Desde la perspectiva actual, parece que no son esos los sueños de aquellos que habitamos este mundo ya algo avanzado el siglo XXI. En un mundo en el que las desigualdades, la falta de libertades y la globalización parecen no dar tregua, Balkrishna Doshi abre un nuevo camino, un ejemplo para lidiar desde la arquitectura con esa realidad. Doshi trabajó con dos de los grandes maestros del siglo XX: Le Corbusier y Louis Kahn.

Sin duda, los primeros trabajos de Doshi fueron influenciados por estos arquitectos, como se puede ver en las formas geométricas y radicales de hormigón que empleó. Sin embargo, Doshi fue reelaborando ese lenguaje de sus primeros edificios hasta adaptarlo al contexto cultural y social de su país. Con el estudio y compresión de las profundas tradiciones de la arquitectura de la India, unió la prefabricación y la artesanía local, y desarrolló un vocabulario en armonía con la historia, las tradiciones locales y los tiempos cambiantes de una cultura tan ancestral como la de la India.

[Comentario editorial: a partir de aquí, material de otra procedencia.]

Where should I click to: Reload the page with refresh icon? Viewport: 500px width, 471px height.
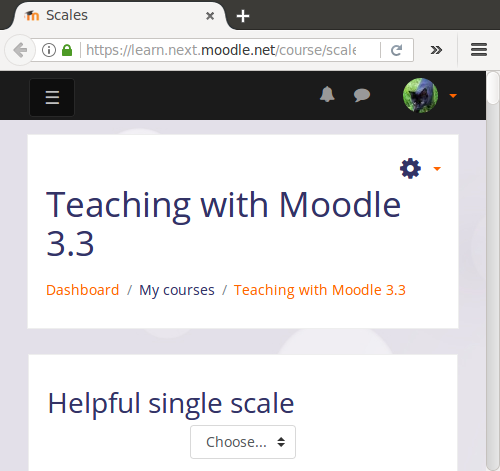397,50
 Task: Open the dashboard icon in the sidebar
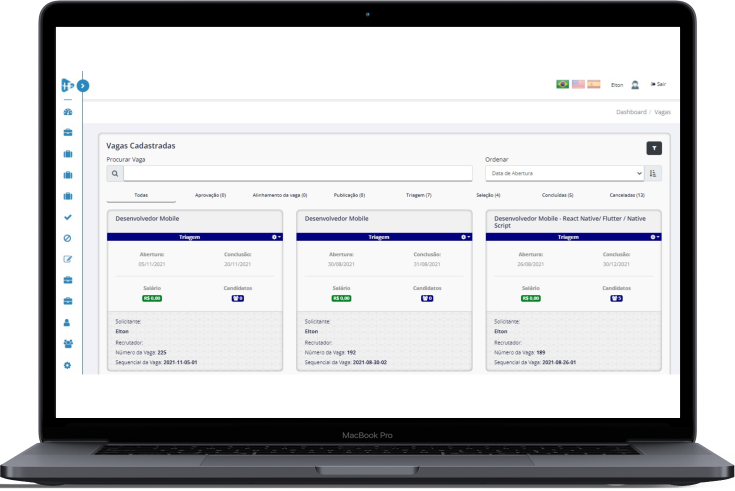(67, 111)
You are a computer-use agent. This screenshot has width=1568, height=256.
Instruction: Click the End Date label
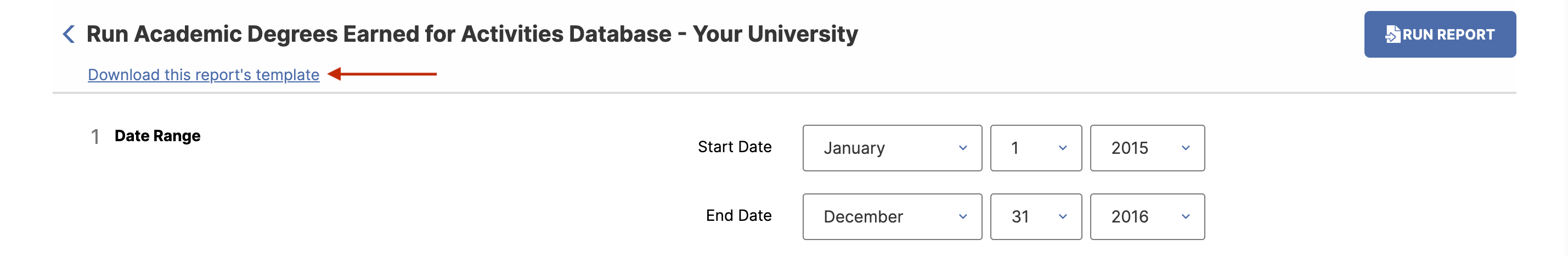pyautogui.click(x=738, y=215)
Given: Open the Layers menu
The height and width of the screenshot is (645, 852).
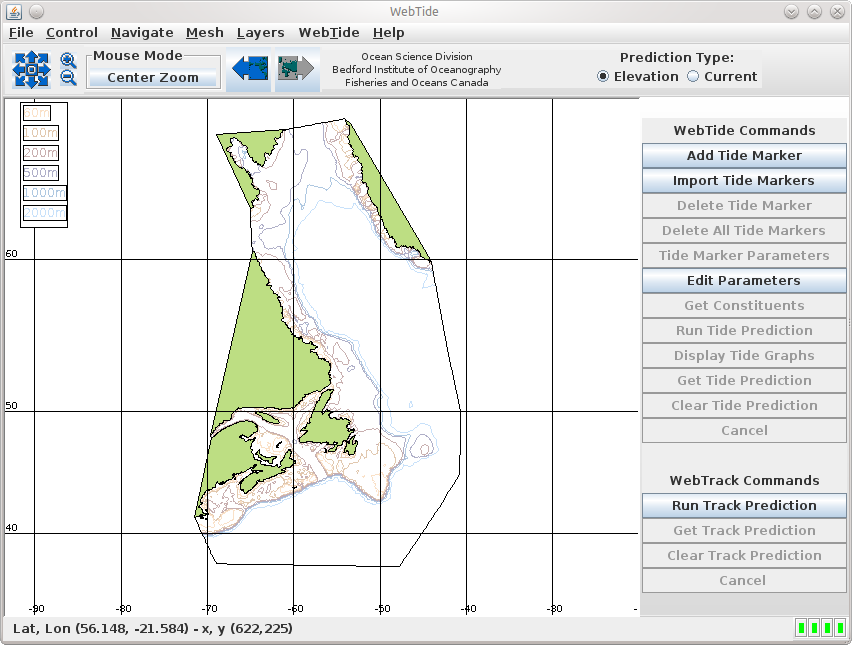Looking at the screenshot, I should click(260, 33).
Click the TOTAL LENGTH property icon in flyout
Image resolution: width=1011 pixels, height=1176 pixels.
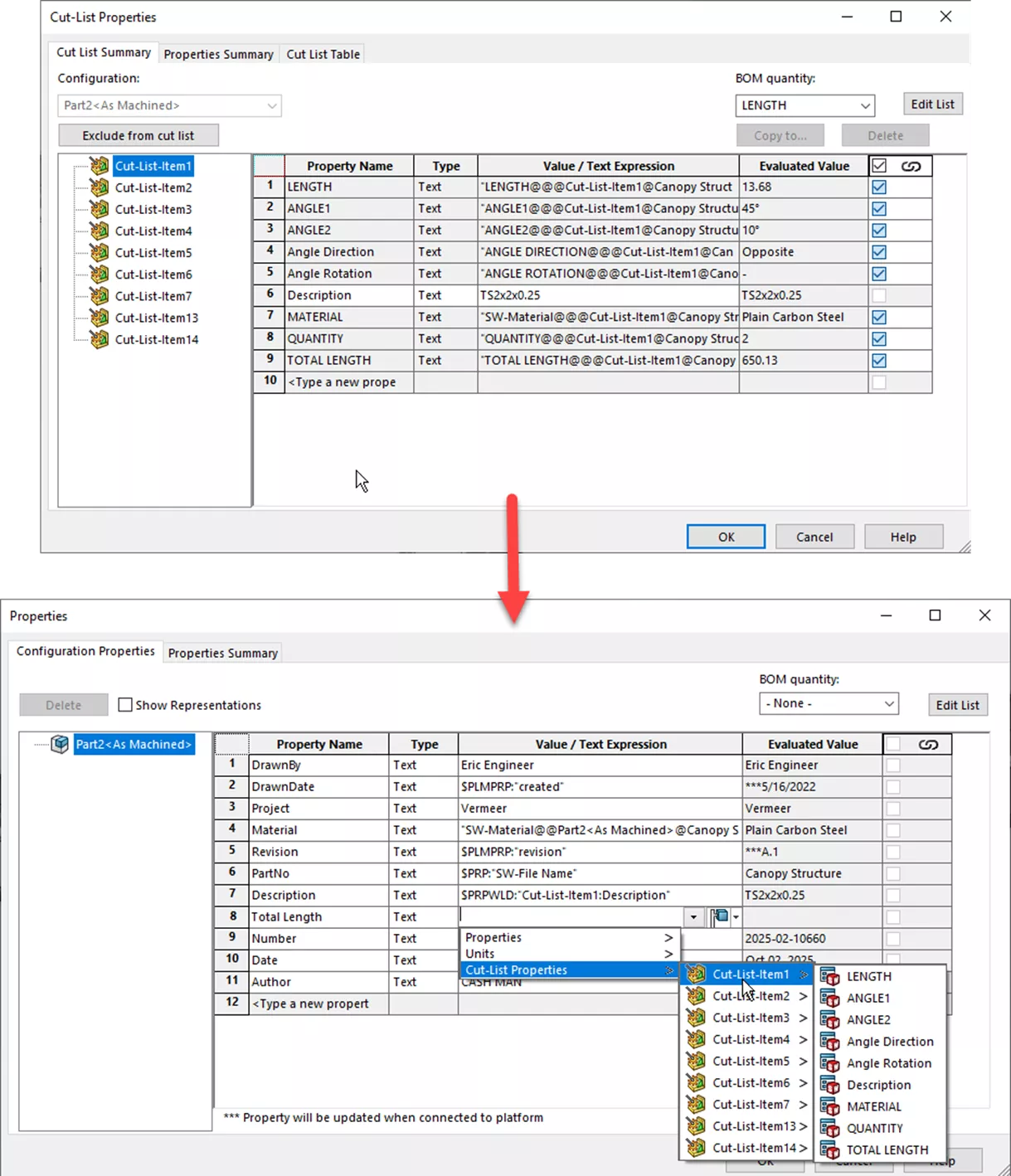coord(829,1149)
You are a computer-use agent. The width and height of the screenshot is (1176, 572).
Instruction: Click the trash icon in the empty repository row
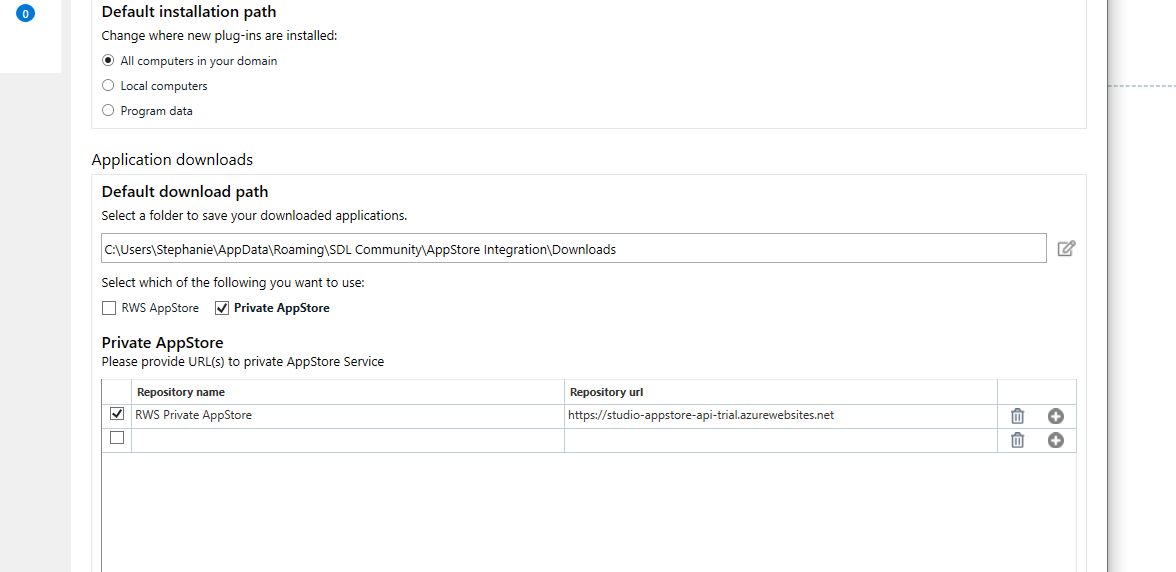[1017, 440]
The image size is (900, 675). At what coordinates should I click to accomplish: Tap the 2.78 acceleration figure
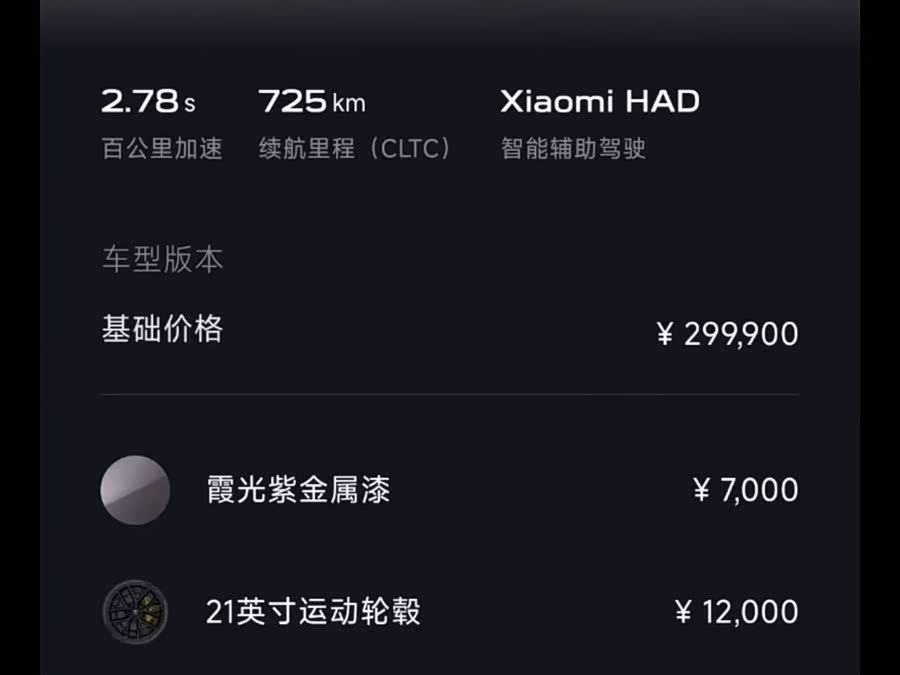(x=140, y=101)

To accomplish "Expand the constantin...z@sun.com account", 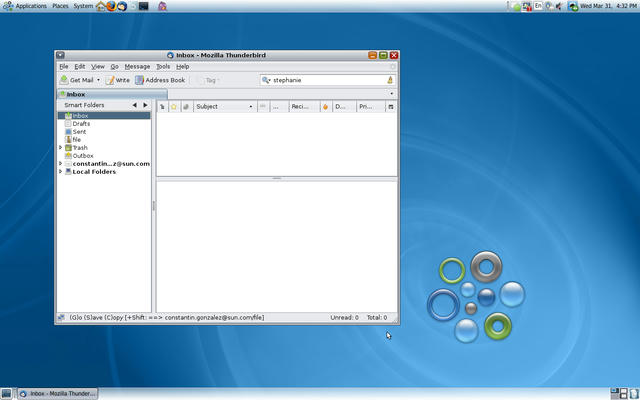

Con los años, Doshi se ha mantenido en una posición tranquila, alejado de modas o tendencias, con un profundo sentido de la responsabilidad y el deseo de contribuir a construir su país y traer a sus gentes una arquitectura auténtica y de alta calidad.

En el año 1950, realizó su primer proyecto de vivienda para personas de bajos ingresos y cuarenta años más tarde seguía en la misma batalla construyendo en Indore el complejo de viviendas Aranya, un refugio para las castas más bajas de la sociedad. Toda la planificación de la comunidad, la escala, la creación de espacios públicos, semipúblicos y privados son un testimonio de su comprensión por el funcionamiento urbano puesto al servicio de las personas. Una ordenación urbana en la que se crearon espacios para protegerse del sol, atrapar la brisa y proporcionar comodidad y disfrute, tanto en el interior como en los exteriores de los edificios. Creando así un espacio tranquilo y en equilibrio, donde todos los componentes, tanto materiales como inmateriales, construyen un todo que es mucho más que la suma de las partes.

En este sentido, la obra de Doshi demuestra constantemente que toda buena arquitectura y planificación urbana no solo debe unir propósito y estructura, sino que debe tener en cuenta el clima, el sitio, la técnica y el oficio, junto con una comprensión y apreciación profunda del contexto en el sentido más amplio. Algo que hoy, veinte años después de aquellos sueños en los que la tecnología salvaría el planeta, parece evidente y, al mismo tiempo, revelador. Lo que este año ha propuesto el Pritzker es volver atrás, poner el acento sobre lo esencial, sabiendo que únicamente la igualdad y la fe en el espíritu humano pueden construir una arquitectura y un mundo mejor.